It’s been a while since I worked in an office

But one thing I remember well was that hierarchy was fairly obvious from the Furniture At Work. Even in open plan offices bosses and managers tend to have their own office, they are the divas of the workplace.

Every office worker has a chair to match their personality #MYCHAIRSTYLE

The Boss – The Ultimate Diva

Obviously the boss would have the nicest office. Glass table, inspirational artwork, pot plant (usually a yucca) and so on. The stationery would be neatly arranged on their desk, along with a blotting pad (never used). Their chair would be leather and convey power. Think Bond Villain and you are somewhere along the right lines.

The Sales Department Manager – Cool AF (but a bit slippery)

The Sales Manager would have a similar office, not *quite* as nice but it still conveyed power. Usually full of cool AF gadgets and toys with sales figures dotted around. No leather here, it would be a cool mesh chair that said “I am one of the gang” – apart from when the sales figures aren’t to their liking.

The Accounts Department Manager – Good with numbers (not so much people)

The accounts department manager usually cares not for cool. They are a practical breed of a frugal nature. They have the bare minimum to enable them to do their work efficiently and in relative comfort. A simple swivel chair will suffice, along with an endless supply of tea. They just want to be left alone to get on with their job.

Department Supervisors – Wannabe Divas

Now, I was one of these so I have to tread carefully… There are different types of supervisors. Ones that clambered their way up, ones that worked their way up and those that ended up there because there was, frankly, no one else to do the job. Guess which one was me (hint I am not a high achiever).

Department Supervisors don’t have their own office. They are in the thick of things ‘supervising’.

Between Department Supervisors there is a friendly rivalry, along with an amount of bitterness about who is getting paid the most and who does the most work. They all have to have the same chair otherwise at least one will get the hump.

Everybody else – Overworked and Underpaid (mostly)

Their desks are either all the same and separated by low dividers where you can just see the top of your colleague’s head only. Or a mis-match of desks that range from 20 years to 2 weeks old. Their computers are all different and the oldest serving worker moans when the new person gets a brand new one.

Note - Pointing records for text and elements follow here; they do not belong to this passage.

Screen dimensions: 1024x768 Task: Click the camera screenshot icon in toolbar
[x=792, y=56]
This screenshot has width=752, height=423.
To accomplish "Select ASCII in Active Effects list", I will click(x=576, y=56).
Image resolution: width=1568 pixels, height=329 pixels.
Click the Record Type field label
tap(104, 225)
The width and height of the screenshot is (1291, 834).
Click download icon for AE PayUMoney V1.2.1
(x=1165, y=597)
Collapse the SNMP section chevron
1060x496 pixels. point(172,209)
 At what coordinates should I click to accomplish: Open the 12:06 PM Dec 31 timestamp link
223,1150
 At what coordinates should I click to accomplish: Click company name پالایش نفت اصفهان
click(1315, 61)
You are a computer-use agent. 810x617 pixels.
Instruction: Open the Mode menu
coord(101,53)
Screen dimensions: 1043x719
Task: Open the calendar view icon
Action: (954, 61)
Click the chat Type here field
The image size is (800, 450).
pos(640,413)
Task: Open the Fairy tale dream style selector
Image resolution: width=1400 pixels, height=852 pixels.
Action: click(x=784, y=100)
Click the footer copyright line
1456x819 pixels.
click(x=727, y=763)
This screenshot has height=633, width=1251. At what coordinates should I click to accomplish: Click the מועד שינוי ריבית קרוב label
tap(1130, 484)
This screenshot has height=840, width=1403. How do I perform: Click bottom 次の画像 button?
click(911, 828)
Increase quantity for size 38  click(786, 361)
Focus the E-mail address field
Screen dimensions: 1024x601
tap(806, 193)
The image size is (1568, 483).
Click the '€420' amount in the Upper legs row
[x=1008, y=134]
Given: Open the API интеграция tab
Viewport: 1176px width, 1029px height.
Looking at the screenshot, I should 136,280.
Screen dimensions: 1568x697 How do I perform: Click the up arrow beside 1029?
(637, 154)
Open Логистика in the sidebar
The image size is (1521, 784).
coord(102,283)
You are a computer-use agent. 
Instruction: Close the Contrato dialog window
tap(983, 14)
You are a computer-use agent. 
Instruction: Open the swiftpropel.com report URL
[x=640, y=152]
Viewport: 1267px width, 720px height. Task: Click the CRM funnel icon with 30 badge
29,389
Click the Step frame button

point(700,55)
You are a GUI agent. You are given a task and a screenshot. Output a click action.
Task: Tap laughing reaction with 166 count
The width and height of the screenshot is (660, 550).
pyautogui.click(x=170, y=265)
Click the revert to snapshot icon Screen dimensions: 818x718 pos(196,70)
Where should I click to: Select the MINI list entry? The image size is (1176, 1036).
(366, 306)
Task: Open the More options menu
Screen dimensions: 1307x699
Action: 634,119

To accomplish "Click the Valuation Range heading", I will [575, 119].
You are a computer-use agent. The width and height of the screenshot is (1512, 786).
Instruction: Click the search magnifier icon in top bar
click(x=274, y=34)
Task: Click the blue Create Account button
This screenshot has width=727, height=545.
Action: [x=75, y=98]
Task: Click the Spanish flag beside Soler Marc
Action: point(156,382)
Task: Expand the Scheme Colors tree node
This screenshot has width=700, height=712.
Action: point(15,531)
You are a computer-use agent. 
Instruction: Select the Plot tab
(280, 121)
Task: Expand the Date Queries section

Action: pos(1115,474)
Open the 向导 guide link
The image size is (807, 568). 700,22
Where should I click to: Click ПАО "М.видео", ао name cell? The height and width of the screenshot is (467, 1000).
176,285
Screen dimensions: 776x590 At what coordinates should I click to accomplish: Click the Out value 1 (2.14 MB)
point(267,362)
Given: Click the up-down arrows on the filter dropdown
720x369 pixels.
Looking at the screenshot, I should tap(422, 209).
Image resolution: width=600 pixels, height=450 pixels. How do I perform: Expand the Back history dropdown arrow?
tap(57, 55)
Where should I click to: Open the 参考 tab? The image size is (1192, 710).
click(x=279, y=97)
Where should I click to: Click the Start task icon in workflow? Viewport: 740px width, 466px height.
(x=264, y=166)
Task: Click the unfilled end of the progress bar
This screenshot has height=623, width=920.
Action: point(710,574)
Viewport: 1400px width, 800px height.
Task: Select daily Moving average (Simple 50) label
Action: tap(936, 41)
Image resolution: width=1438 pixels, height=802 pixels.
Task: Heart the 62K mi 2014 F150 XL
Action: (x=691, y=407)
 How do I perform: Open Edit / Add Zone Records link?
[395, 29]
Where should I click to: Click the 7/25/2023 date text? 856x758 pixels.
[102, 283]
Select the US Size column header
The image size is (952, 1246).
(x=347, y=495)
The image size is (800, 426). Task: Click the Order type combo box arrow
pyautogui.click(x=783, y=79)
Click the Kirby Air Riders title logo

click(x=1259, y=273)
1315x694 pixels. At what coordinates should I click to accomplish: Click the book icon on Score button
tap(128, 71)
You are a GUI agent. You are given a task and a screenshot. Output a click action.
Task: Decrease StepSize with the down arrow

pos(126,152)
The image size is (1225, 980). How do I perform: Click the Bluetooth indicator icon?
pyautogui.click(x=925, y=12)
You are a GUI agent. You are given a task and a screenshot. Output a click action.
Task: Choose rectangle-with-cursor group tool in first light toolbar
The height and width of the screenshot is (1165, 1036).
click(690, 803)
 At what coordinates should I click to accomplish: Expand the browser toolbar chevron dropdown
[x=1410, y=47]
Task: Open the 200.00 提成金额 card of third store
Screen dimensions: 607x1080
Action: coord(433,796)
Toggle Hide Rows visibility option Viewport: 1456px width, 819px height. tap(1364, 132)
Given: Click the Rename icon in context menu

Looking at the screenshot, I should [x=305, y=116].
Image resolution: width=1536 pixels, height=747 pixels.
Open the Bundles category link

If the office is more than 5 years old then the chairs will reflect that. They will all have the typical office chair on wheels. The occasional one will be fraying on the seat, a wheel will be wonky but they are still great for races on a Friday afternoon


*This was a collaborative post

2 Comments

  1. In my job, you don’t get an office chair at all until you’ve got promoted to team leader.
    In my case, I’m technically a team leader but my team is me, and whoever I’m working with … so I get half a chair (ie share a desk when the other is away).

    This means I’m not all there I guess.